In this presentation, Sébastien Jodoin will address three important cases that have invoked human rights in the context of climate change. The initial discussion will focus on the long-term impact of a petition submitted in 2005 by Inuit communities against the United States before the Inter-American Commission of Human Rights for the human rights violations caused by climate change. Professor Jodoin will present findings from an in-depth socio-legal analysis of the petition’s influence that draws on semi-structured interviews and participation/observation completed in two Inuit communities in Canada and within the broader transnational advocacy network at the intersections of human rights and climate justice.
Next, Professor Jodoin will discuss a case launched by the Urgenda Foundation against the Dutch government, which has resulted in a decision by the Hague Court of Appeal obliging the Netherlands to increase its ambition in combating climate change on the basis of its human rights obligations. Professor Jodoin will highlight key legal and strategic factors that have shaped Urgenda’s success thus far.
Finally, there will be discussion centering on the first class action climate lawsuit, which was filed against the government of Canada by Environnement Jeunesse in November 2018. Professor Jodoin will address the particular features of the Québec Charter of Rights and Freedoms that make Québec a favourable jurisdiction for rights-based climate litigation. This analysis will highlight the potential and limitations of drawing on human rights law to empower citizens and communities defending their rights from the consequences of a changing climate.
The presentation will start promptly at noon, and will be preceded by a light lunch starting at 11:30am.

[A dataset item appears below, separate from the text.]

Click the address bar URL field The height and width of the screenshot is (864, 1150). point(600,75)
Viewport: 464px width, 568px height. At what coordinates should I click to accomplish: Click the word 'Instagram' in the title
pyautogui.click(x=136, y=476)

Please note that on-site parking is not availble at the CIGI Campus for daytime events. Options for parking in Uptown Waterloo can be found at the following website:http://www.waterloo.ca/en/government/uptown.asp
Sébastien Jodoin is an Assistant Professor in the Faculty of Law of McGill University and an Associate Member of the McGill School of Environment and the Max Bell School of Public Policy. A 2011 Trudeau Scholar, he has served as a principal investigator for several large-scale research projects funded by SSHRC, FQRSC, and the Ford Foundation.